3.3. Removals of LDPE MPs with Microalgae
Biomass
Increasing HRTs values (30 days, 60 days, 90 days,
120 days and 150 days) were studied with 100 mg/l
of microalgae (Chlamydomonas reinhardtii and
Chlorella vulgaris) biomass using LDPE MPs during
aerobic conditions for 1-butanol production, at
pH=7.0 and at 35oC (Fig. 3). 33 ml/gVS, 95 ml/gVS,
204 ml/gVS and 172 ml/gVS 1-butanol productions
from LDPE MPs were measured for 30 days, 60 days,
120 days and 150 days HRTs, respectively, during
aerobic conditions, at pH=7.0 and at 35oC (Fig. 3).
The maximum 236 ml/gVS 1-butanol production
from LDPE MPs was observed for 90 days HRTs,
during aerobic conditions, at pH=7.0 and at 35oC
(Fig. 3).
Increasing HRTs values (30 days, 60 days, 90
days, 120 days and 150 days) were examined with
400 mg/l of microalgae (Chlamydomonas reinhardtii
and Chlorella vulgaris) biomass using LDPE MPs in
ABR during anaerobic conditions for biochemical
CH4(g) production, at pH=7.0 and at 35oC (Fig. 4).

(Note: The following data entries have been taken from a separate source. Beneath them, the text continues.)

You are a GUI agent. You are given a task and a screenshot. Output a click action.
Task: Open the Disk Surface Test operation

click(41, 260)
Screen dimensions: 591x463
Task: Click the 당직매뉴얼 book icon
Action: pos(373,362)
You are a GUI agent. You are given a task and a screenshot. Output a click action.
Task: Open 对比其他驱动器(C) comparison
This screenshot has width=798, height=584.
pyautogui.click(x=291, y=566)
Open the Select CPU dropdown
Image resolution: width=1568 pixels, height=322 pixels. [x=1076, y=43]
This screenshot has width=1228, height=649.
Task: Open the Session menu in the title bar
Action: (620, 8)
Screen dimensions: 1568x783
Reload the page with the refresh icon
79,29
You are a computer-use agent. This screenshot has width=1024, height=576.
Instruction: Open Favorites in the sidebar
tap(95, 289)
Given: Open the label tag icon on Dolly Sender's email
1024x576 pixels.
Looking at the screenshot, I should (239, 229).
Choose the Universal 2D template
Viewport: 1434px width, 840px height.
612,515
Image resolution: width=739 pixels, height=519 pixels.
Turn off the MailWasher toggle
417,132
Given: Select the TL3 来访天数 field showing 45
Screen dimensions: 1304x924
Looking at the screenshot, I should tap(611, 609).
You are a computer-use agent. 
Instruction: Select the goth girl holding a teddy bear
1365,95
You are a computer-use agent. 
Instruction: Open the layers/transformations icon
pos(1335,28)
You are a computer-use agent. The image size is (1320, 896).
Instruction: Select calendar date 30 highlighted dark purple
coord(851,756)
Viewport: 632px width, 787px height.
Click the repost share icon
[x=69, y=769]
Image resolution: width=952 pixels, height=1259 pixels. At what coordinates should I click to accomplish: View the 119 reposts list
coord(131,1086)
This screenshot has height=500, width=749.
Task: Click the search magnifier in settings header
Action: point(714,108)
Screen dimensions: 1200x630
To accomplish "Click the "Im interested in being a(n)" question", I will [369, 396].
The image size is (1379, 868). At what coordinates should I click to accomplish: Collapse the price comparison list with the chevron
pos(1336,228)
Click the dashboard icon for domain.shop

371 ml CH4/gVS, 424 ml CH4/gVS, 329 ml CH4/g
VS and 234 ml CH4/gVS biochemical CH4(g)
productions from LDPE MPs were obtained for 30
days, 90 days, 120 days and 150 days HRTs,
respectively, in ABR during anaerobic conditions, at
pH=7.0 and at 35oC (Fig. 4). The maximum 510 ml
CH4/g VS biochemical CH4(g) production from
LDPE MPs was found for 60 HRTs in ABR during
anaerobic conditions, at pH=7.0 and at 35oC (Fig. 4).
3.4 Removals of PP MPs with Microalgae
Biomass
Increasing HRTs values (30 days, 60 days, 90 days,
120 days and 150 days) were examined with 100 mg/l
of microalgae (Chlamydomonas reinhardtii and
Chlorella vulgaris) biomass using PP MPs during
aerobic conditions for 1-butanol production, at
pH=7.0 and at 35oC (Fig. 3). 118 ml/gVS, 182
ml/gVS, 322 ml/gVS and 248 ml/gVS 1-butanol
productions from PP MPs were observed for 30 days,
60 days, 120 days and 150 days HRTs, respectively,
during aerobic conditions, at pH=7.0 and at 35oC
(Fig. 3). The maximum 387 ml/gVS 1-butanol
production from PP MPs was measured for 90 days
HRTs, during aerobic conditions, at pH=7.0 and at
35oC (Fig. 3).
Increasing HRTs values (30 days, 60 days, 90
days, 120 days and 150 days) were studied with 400
mg/l of microalgae (Chlamydomonas reinhardtii and
Chlorella vulgaris) biomass using PP MPs in ABR
during anaerobic conditions for biochemical CH4(g)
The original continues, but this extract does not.